Kesadaran akan tanggung jawab atas kritikan yang diberikan merupakan segi lain
yang perlu dimiliki oleh seorang kritikus sastra, karena kritik sastra bukan
mesia penyampaian atau pelampiasan pendapat pribadi yang subyektif, tetapi
suatu keputusan yang rasional.
B.
Beberapa
Pendekatan Kritik Sastra
Kritik
sastra pernah dikotak-kotakkan dengan berbagai cara menurut sifat, tujuan,
sejarah, atau lingkungan soal geografis. Hal itu memperlihatkan bagaimana para
kritikus dan para ilmuwan sastra mencoba mendekati sastra melalui berbagai
jalan dan ikhtiar. Namun tidaklah semua pendekatan itu bersifat mutlak dan berdiri
sendiri, atu sama lainnya saling berhubungan. Berikut ini akan dikemukakan
beberapa pendekatan.
1.
Pendektan
Mimesis
Pendekatan
ini bertolak dari pemikiran bahwa sastra, sebagaimana hasil seni yang lain,
merupakan pencerminan atau representasi kehidupan nyata. Sastra merupakan
tiruan atau pemaduan antara kenyataan dengan imajinasi pengarang, atau hasil
imajinasi pengarang yang bertolak dari suatu kenyataan. Menurut aristoteles,
mimesis lebih tinggi dari kenyataan, ia memberi kebenaran yang lebih umum,
kebenaran yang universal.
Pendekatan
ini lama sekali mempengaruhi kehidupan kritik sastra di Eropap. Bahkan di
Rusia, pendekatan ini menjadi ajaran resmi. Mereka hanya dapat mengakui sastra
yang mengemukan realisme sosialis. Pendekatan ini juga diterima di RRC dengan
sekedar variasi: mereka menyebutnya secara eksplisit gabungan realisme
revolusioner. Di Indonesia pendekatan ini diwakili oleh LEKRA pada permulaan
tahun lima puluhan sampai tahun 1965.
2.
Pendekatan
Pragmatis (Reseptis)
Pendekatan
ini menganut prinsip bahwa sastra yang
baik adalah sastra yang dapat memberi kesenangan
dan faedah bagi pembacanya.
Dengan begitu pendekatan ini
menggabungkan antara unsur pelipur lara
dengan unsur didaktis. Pemanfaatan pendekatan ini harus berdekatan dengan
relativitas konsep keindahan dan konsep nilai didaktis. Setiap generasi pada
setiap kurun waktu tertentu diharuskan menentukan kembali nilai keindahan dan
nilai keindahan dan nilai didaktis menurut kondisi waktu itu. Tetapi hal itu
tidak berarti bahwa interpretasi hanya subyektif belaka. Ada semacam kaitan
atau kesinambungan antara sesuatu yang lama dengan sesuatu yang dianggap baru.

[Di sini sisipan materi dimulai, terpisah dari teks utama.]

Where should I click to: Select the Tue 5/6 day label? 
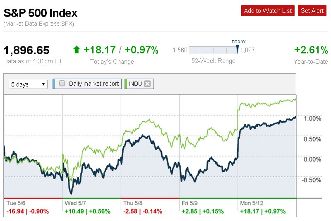16,204
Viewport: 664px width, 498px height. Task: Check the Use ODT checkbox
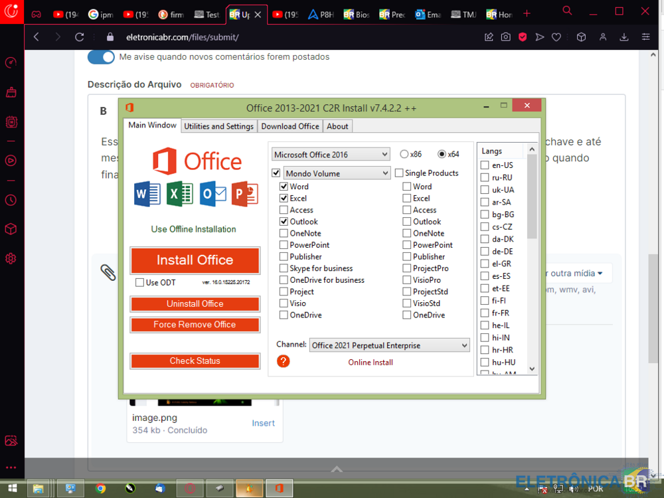pyautogui.click(x=139, y=282)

Di Indonesia sejak dulu menganggap aspek didaktis dan unsur keindahan merupakan
dua unsur yang penting.
3.
Pendekatan
Ekspresif.
Pendekatan
ini menitikberatkan perhatian kepada upaya pengarang atau penyair
mengekspresikan ide-idenya ke dalam karya sastra. Kemampuan pengarang
menyampaikan pikiran yang agung dan emosi yang kuat menjadi ukuran
keberhasilan. Yang menjadi tanah garapan para
pengeritik adalah kejiwaan pengarang. Misalnya, esei Arief Budiman tentang
Chairil Anwar: Sebuah Pertemuan dengan Pribadi
Chairil Anwar, sedikit banyaknya mengandung pendekatan ini. Di Indonesia, kita kenal dengan istilah kritik Ganzheit.
4.
Pendekatan
obyektif (Struktural)
Pendekatan
ini membatasi diri pada penelaahan karya sastra itu sendiri, terlepas dari soal
pengarang dan pembaca. Dalam hal ini kritikus memandang karya sastra sebagai
suatu kebulatan makna. Dengan kata lain, pendekatan ini memandang dan menelaah
sastra dari segi intrinsik yang membangun suatu karya sastra, yaitu tema, alur,
latar, penokohan, dan gaya bahasa. Perpaduan yang harmonis antara bentuk dan
isi merupakan kemungkinan kuat untuk menghasilkan sastra yang bermutu.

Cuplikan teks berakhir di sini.